◆ GIVEN PROBLEM
Give the stretch of the listing from the line containing "Describe the element at coordinates (180, 8)" through the end of the listing as a JSON list of strings, one per line, with blank lines skipped and the pictures left out.

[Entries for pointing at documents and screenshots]
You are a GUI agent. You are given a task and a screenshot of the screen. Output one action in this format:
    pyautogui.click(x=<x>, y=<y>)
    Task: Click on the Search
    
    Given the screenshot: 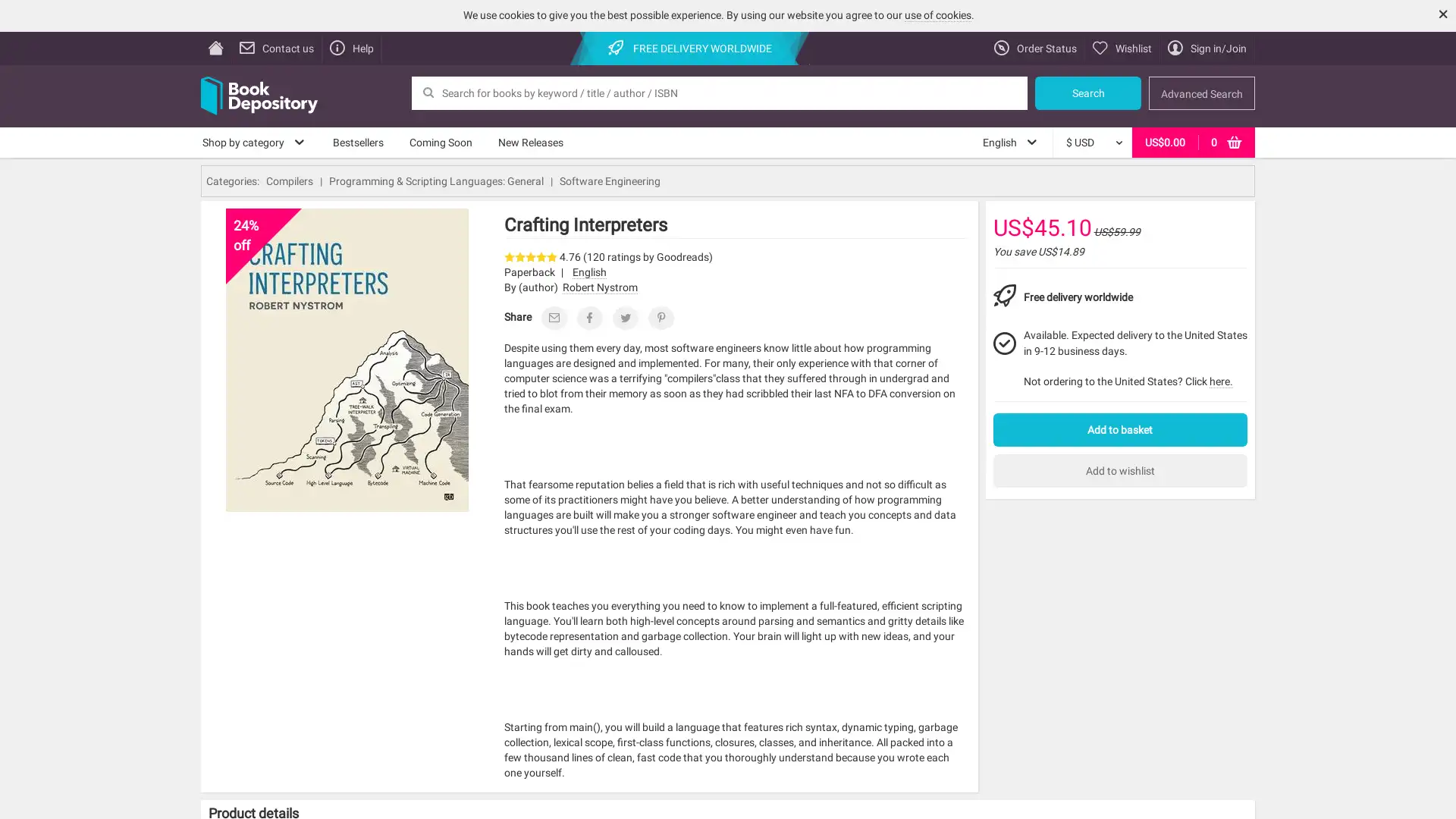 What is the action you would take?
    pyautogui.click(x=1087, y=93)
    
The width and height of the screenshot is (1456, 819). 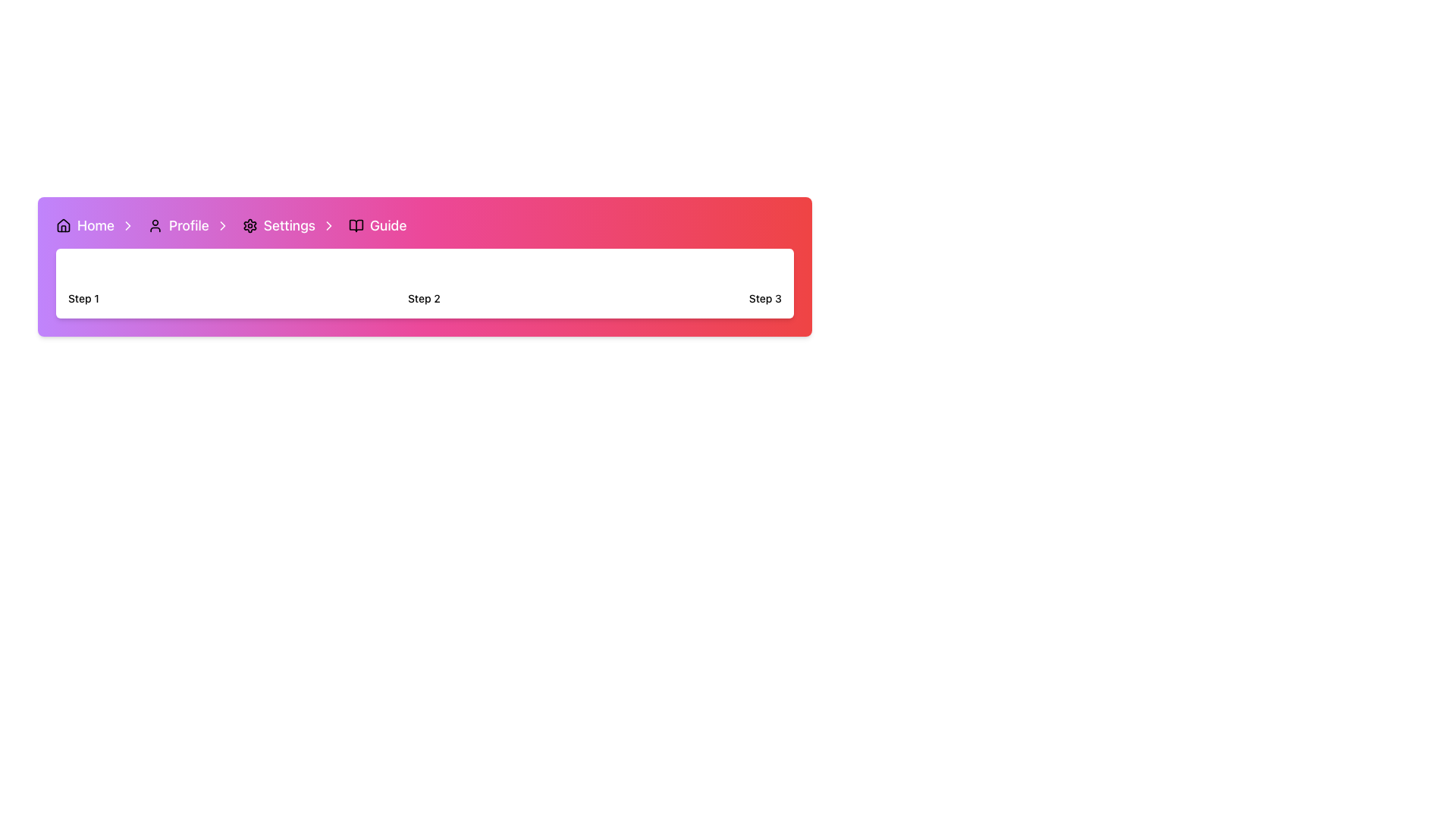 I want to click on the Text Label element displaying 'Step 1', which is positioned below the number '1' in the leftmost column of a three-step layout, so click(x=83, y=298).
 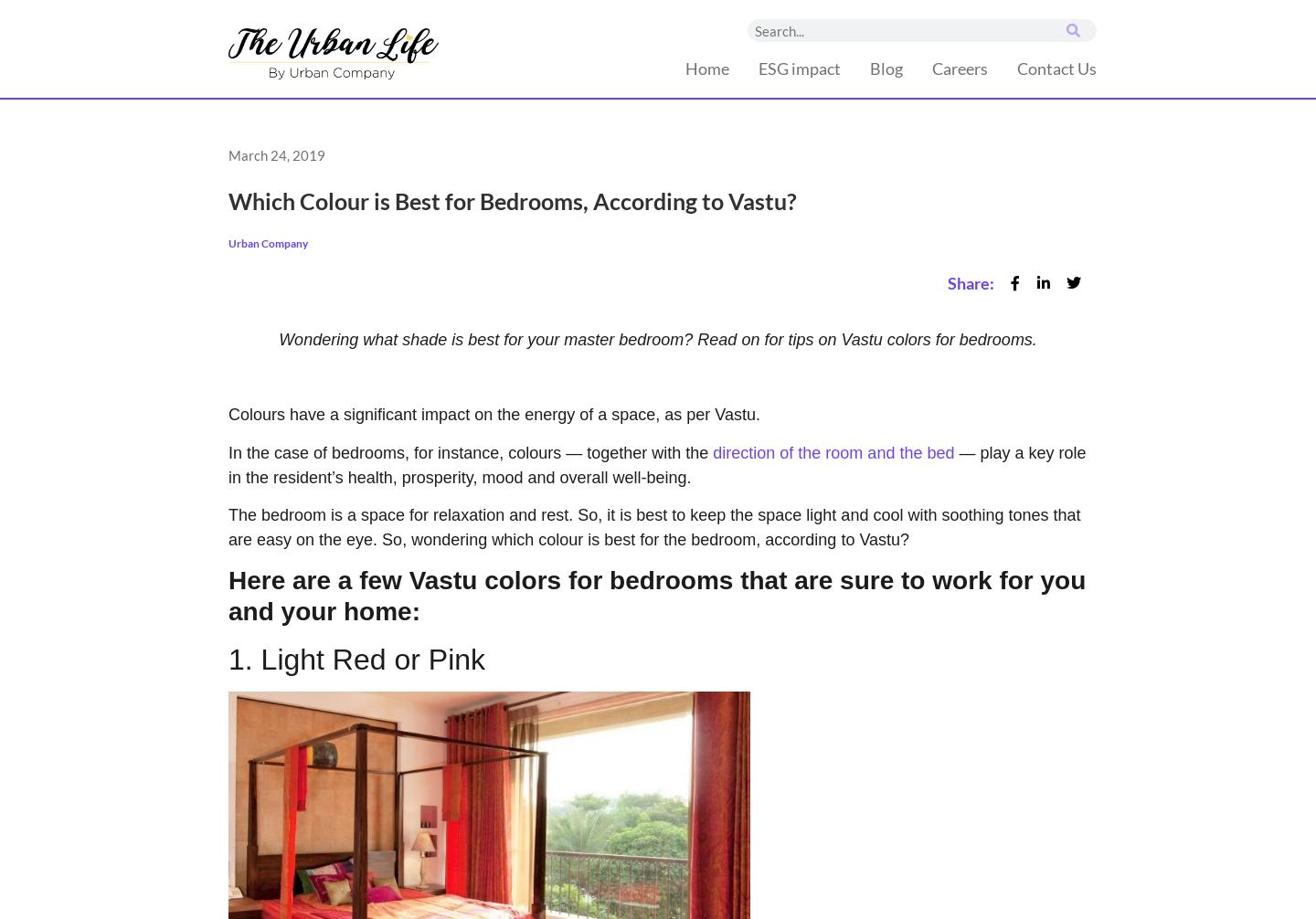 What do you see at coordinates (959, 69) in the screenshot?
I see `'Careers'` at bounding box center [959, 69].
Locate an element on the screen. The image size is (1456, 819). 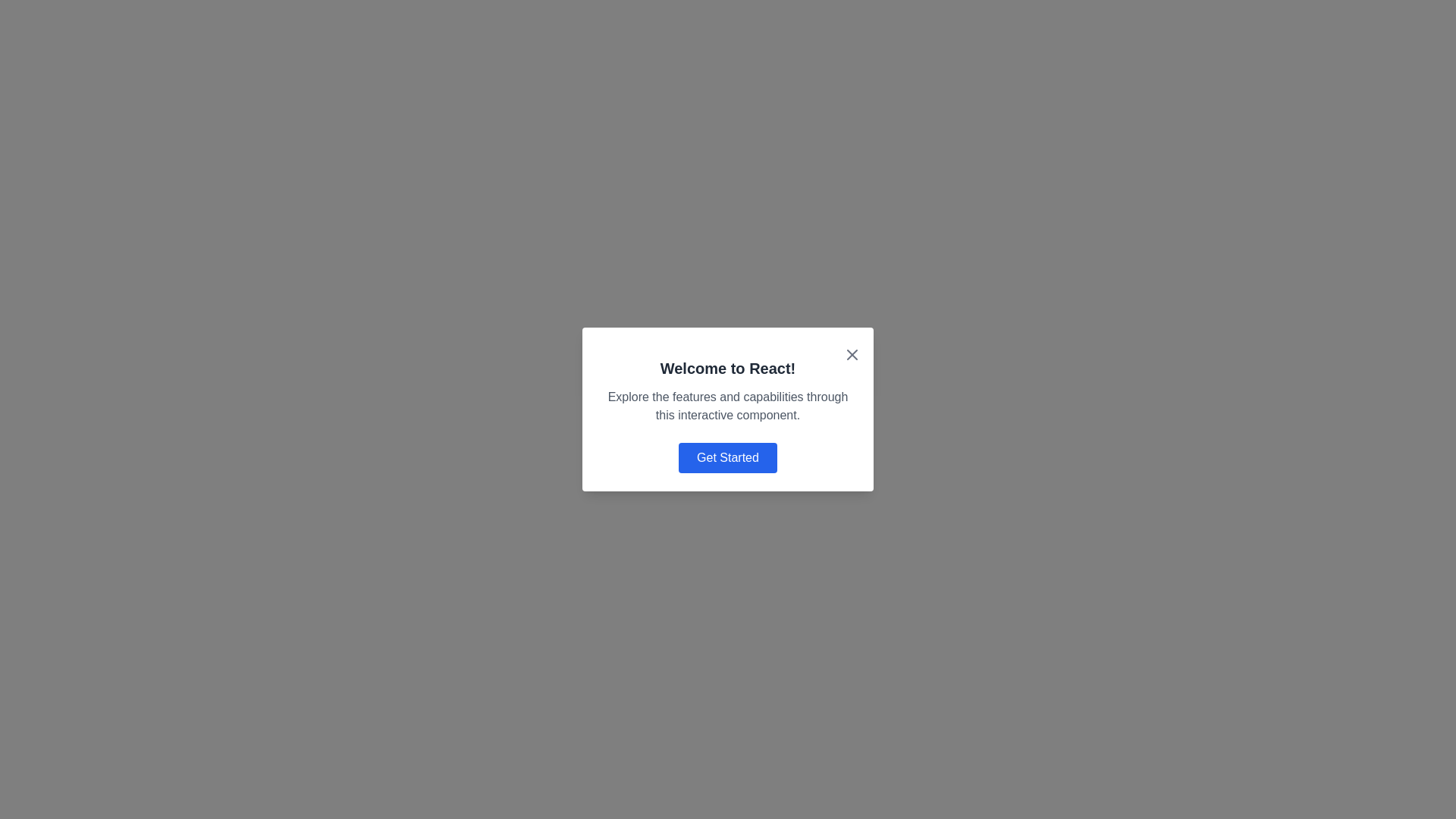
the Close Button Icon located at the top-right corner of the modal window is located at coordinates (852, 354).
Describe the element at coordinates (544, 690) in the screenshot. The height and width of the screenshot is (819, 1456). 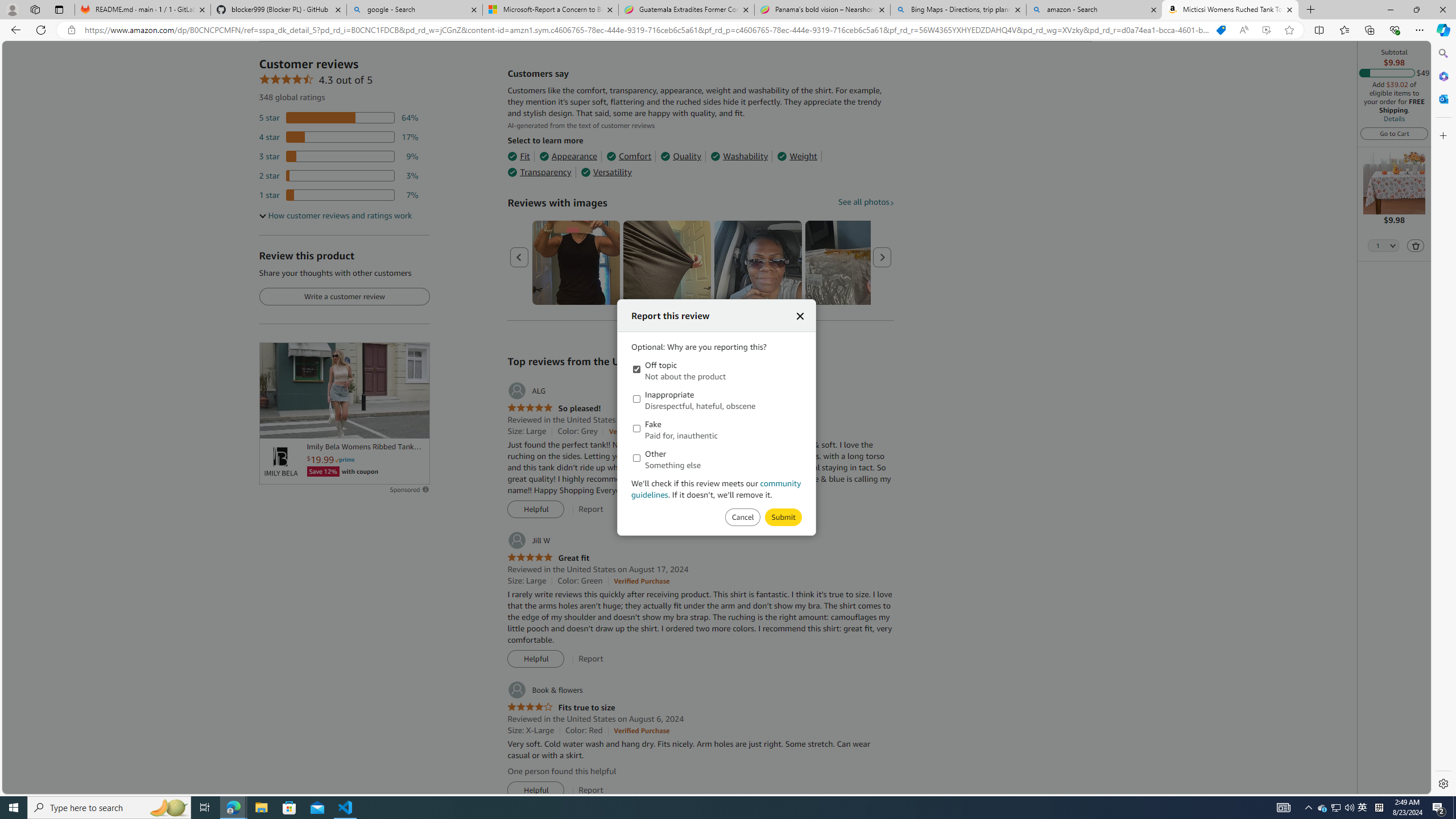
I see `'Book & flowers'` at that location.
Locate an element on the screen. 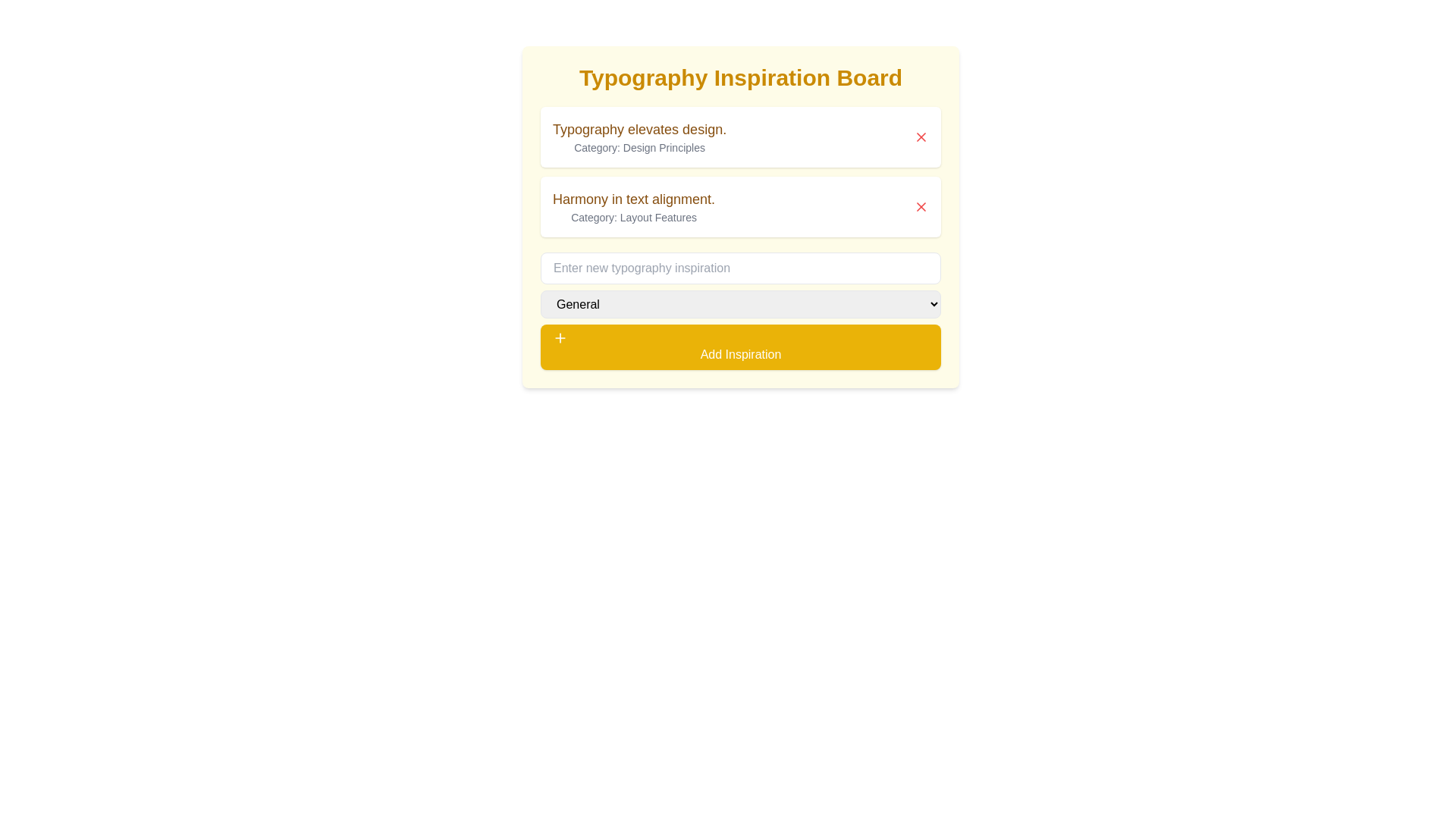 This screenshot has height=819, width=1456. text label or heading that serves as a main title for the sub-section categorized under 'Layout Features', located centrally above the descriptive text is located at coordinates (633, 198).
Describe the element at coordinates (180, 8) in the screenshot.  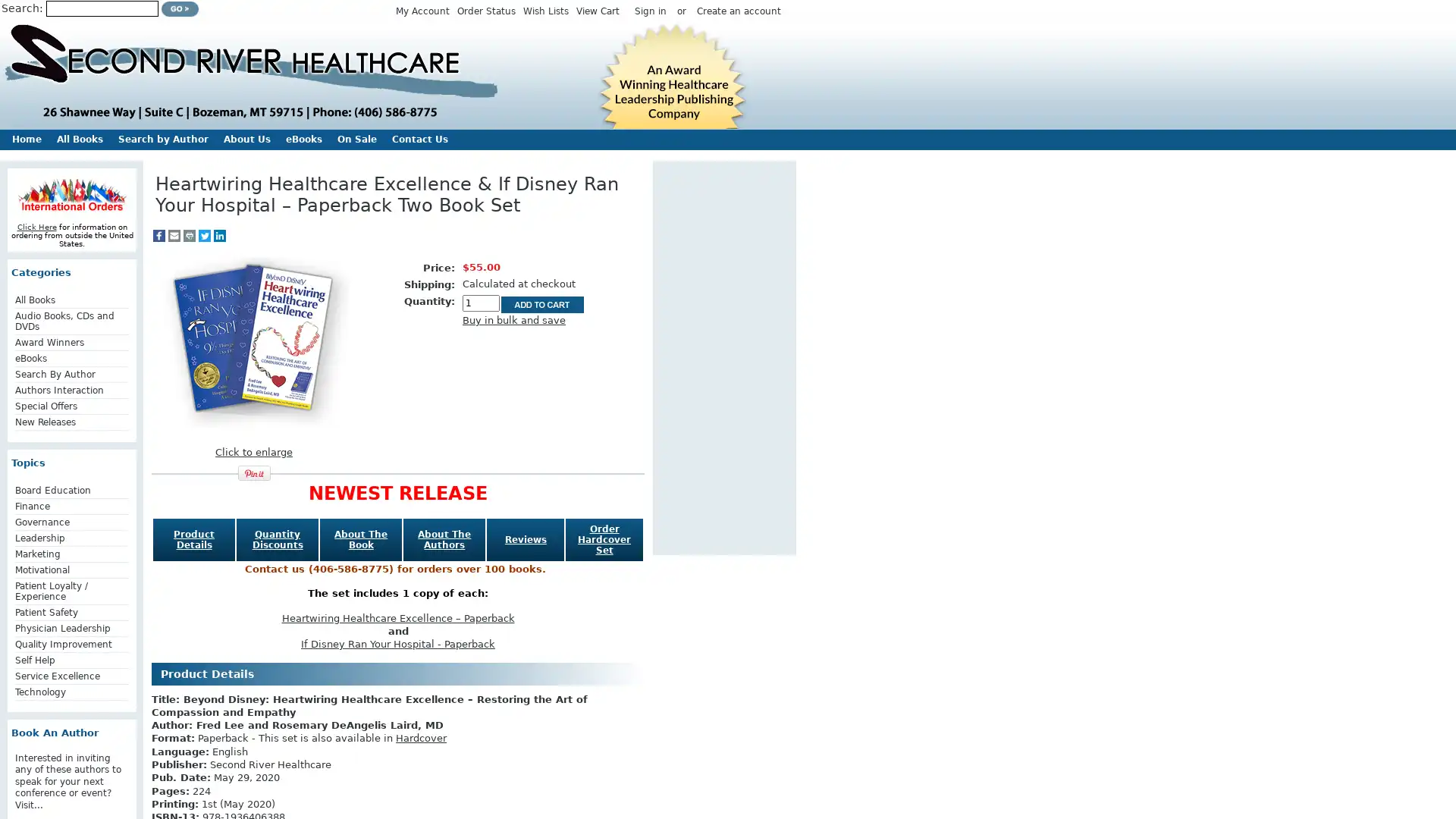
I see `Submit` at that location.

◆ WRITTEN RESPONSE
[
  "Describe the element at coordinates (180, 8) in the screenshot.  ",
  "I see `Submit` at that location."
]